Background information
- Origin: Saitama, Japan
- Genres: a cappella
- Years active: 2002–present
- Label: Oricon
- Members: Reo Tsuchiya Yosuke Hikichi Kenichi Arai Yoshiyuki Kato Takamasa Kano Masayoshi Okamura
- Website: http://www.ragfair.jp/index.html

= Rag Fair =

Japanese male a cappella band

RAG FAIR (ラグフェアー Ragu Feā) is a Japanese male a cappella group. Its current members include Reo Tsuchiya, Yosuke Hikichi, Kenichi Arai, and Yoshiyuki Kato. Former members include Takamasa Kano and Masayoshi Okumura.

== History ==

The band members met each other at Saitama University. An a cappella circle named "chocoletz" (チョコレッツ) was formed in Saitama University in 1997, and RAG FAIR emerged from this in 1999. They developed streetlives in those days around Ōmiya Station and Musashi-Urawa Station.

In 2001, RAG FAIR debuted with album "I RAG YOU."

In 2002, two singles were released simultaneously, "Koi no mileage" (恋のマイレージ) and "She side story" (Sheサイドストーリー). The singles achieved the first and second places, respectively, in the singles' first appearances in the Oricon Weekly Ranking charts. RAG FAIR participated for the first time in the 53rd annual NHK Kouhaku Uta Gassen in 2002, performing "Koi no mileage."

In October 2003, their comedy program "Omatase! RAG Teishoku" (おまたせ！ラグ定食) began airing on Fuji TV. The program ran until March 2004. At the end of the program, the members announced a second "renewal" comedy program, entitled RAG&PEACE. This program ran for another six months in 2004.

A commercial the band shot for McDonald's "Fish Mac Dipper" aired in March 2004. It received the McDonald's Excellent Advertising Award for 2004.

The band performed their first live at the Nippon Budokan publicly on December 10, 2005, and they released the DVD "streetlive! in Budoukan."

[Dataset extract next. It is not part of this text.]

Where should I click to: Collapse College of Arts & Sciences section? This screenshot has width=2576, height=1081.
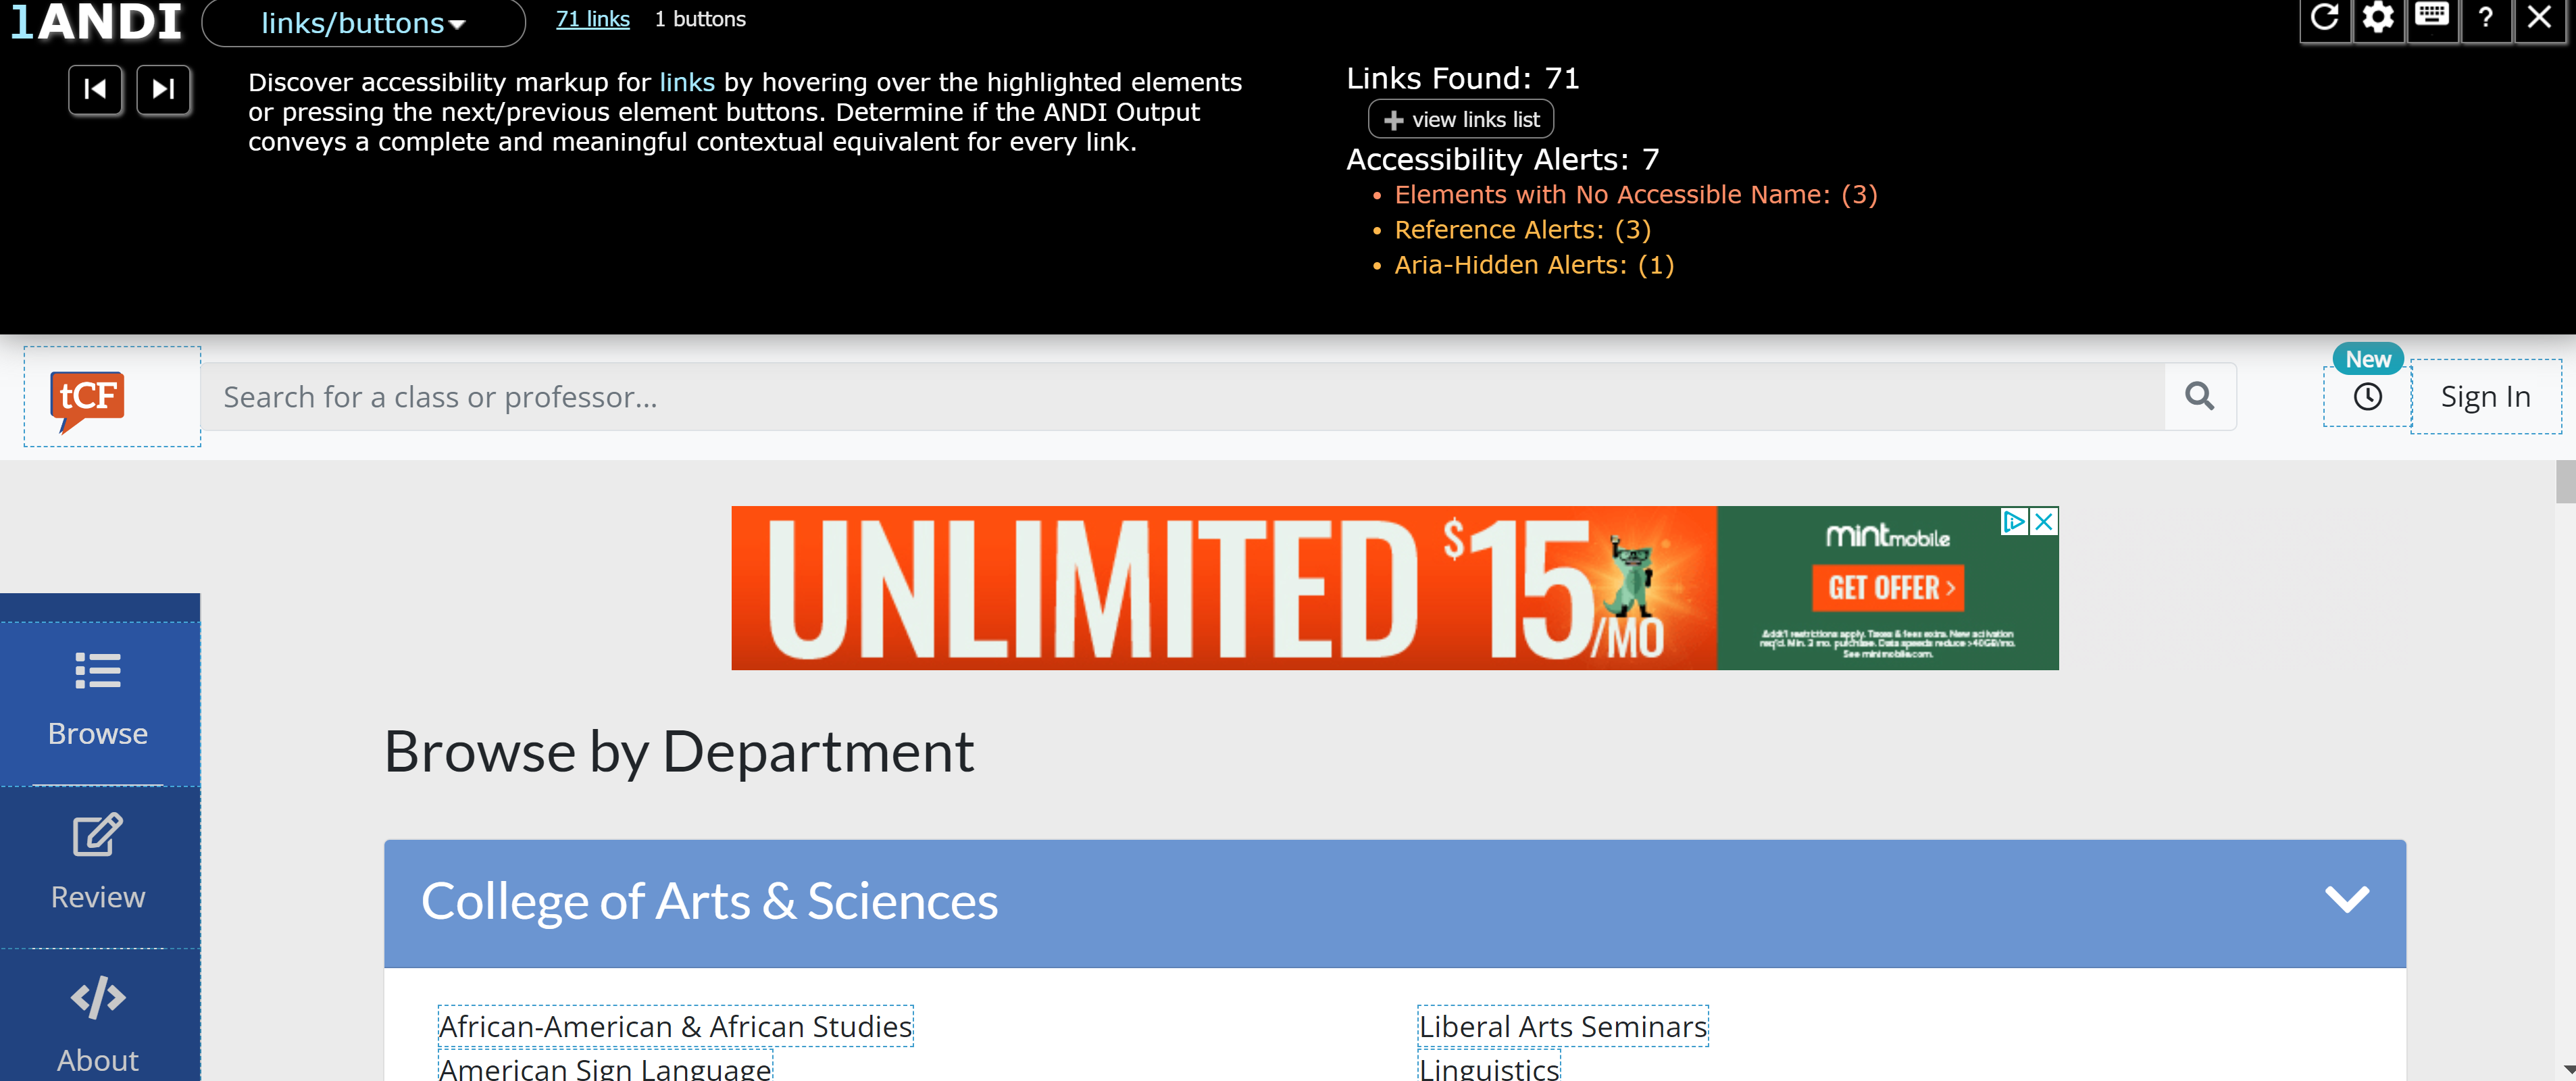(x=2346, y=900)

In January 2011, RAG FAIR announced that they would take an indefinite dormancy period starting March 2011, concluding their performance career with a live tour named "THAT'S RAG FAIR."

== Discography ==
=== Singles ===

| Original Japanese Title | Romanized Name | Translation of Title | Release date |
|---|---|---|---|
| ラブラブなカップル フリフリでチュー | RABU RABU na KAPPURU FURIFURI de CHU- | Couple in Love Kiss Frilly | March 21, 2002 |
| 恋のマイレージ | Koi no MAIRE-JI | Love's Mileage | June 19, 2002 |
| She サイド ストーリー | She SAIDO SUTO-RI | She Side Story | June 19, 2002 |
| あさってはSunday | Asatte wa Sunday | The Day after Tomorrow is Sunday | October 23, 2002 |
| 空がきれい | Sora ga Kirei | The Sky is Beautiful | January 6, 2003 |
| 七転び八起き | Nana Korobi ya Oki | Falling Down Seven Times and Getting Up Eight Times | June 18, 2003 |
| 白い天使が降りてくる | Shiroi Tenshi ga Orite Kuru | A White Angel is Coming Down | November 12, 2003 |
| Old Fashioned Love Song |  |  | April 21, 2004 |
| HANA |  | Flower | June 30, 2004 |
| 君でなければ | Kimi de Nakereba | If it isn’t You… | September 8, 2004 |
| ハレルヤ | HARERUYA | Hallelujah | February 23, 2005 |
| Summer Smile |  |  | July 13, 2005 |
| 降りそうな幾億の星の夜 | Furisona Ikuoku no Hoshi no Yoru | Many Hundred Million Stars About to Rain In the Night | June 14, 2006 |
| 君のために僕が盾になろう | Kimi no Tame ni Boku ga Tate ni Naro | Let Me Become Your Shield For You | September 20, 2006 |
| 夏風便り | Natsukazedayori | Summer Wind News | April 18, 2007 |
| 赤い糸／LIVEラリー | Akai Ito/LIVE Rarii | A Red Thread/Live Rally | October 3, 2007 |
| 早春ラプソディ | Soshun Rapusodi | Early Spring Rhapsody | January 9, 2008 |
| Good Good Day! |  |  | October 15, 2008 |
| メリミー！ | Merimi- | Marry Me! | June 24, 2009 |

==Albums==
- I RAG YOU (December 19, 2001)
- AIR (January 22, 2003)
- PON (July 2, 2003)
- CIRCLE (September 8, 2004)
- RAGood STORY (RAGッ STORY) (November 30, 2005)
- Okurimono (オクリモノ) (October 4, 2006)
- Colours (カラーズ) (January 30, 2008)
- Magical Music Train (August 26, 2009)
- おもたせ (October 15, 2023)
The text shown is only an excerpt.